▶ [Stored data]:
::::

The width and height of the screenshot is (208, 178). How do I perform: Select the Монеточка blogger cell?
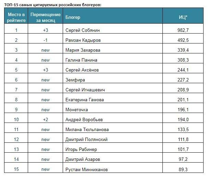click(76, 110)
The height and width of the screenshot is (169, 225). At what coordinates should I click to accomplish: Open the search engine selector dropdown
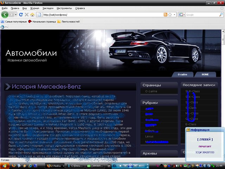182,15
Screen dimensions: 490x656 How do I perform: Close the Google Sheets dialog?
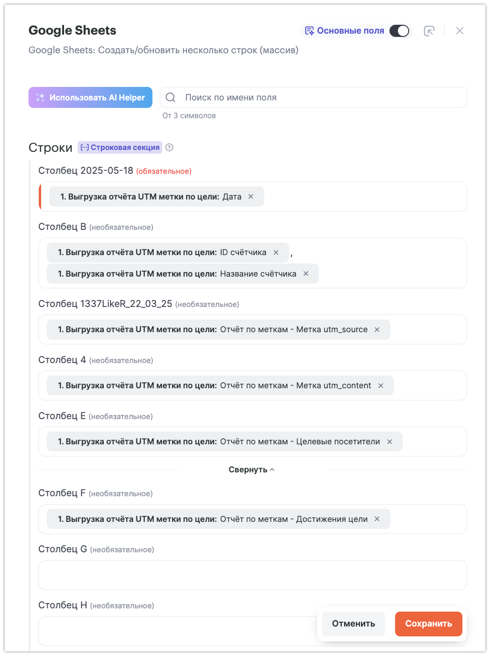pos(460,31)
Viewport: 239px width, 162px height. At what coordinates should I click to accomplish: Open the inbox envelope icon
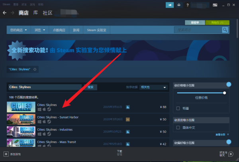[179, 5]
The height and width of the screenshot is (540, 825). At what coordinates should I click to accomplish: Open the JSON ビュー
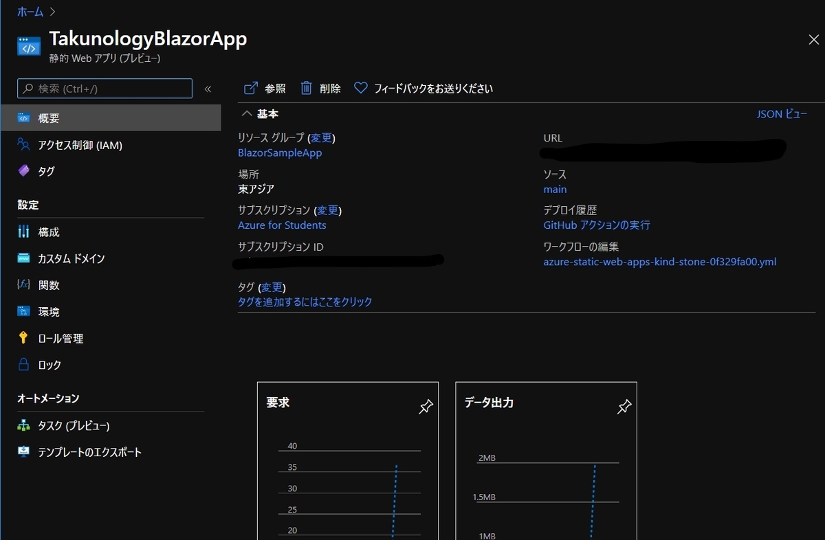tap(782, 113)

::::

Return every record exactly. Pictures stay out.

The width and height of the screenshot is (208, 178). How do I perform: Select the Монеточка blogger cell?
click(76, 110)
The height and width of the screenshot is (169, 225). At what coordinates should I click to accomplish: Open the search engine selector dropdown
182,15
Screen dimensions: 490x656 How do I perform: Close the Google Sheets dialog?
pos(460,31)
Viewport: 239px width, 162px height. At what coordinates should I click to accomplish: Open the inbox envelope icon
[179, 5]
The height and width of the screenshot is (540, 825). At what coordinates should I click to accomplish: Open the JSON ビュー
tap(782, 113)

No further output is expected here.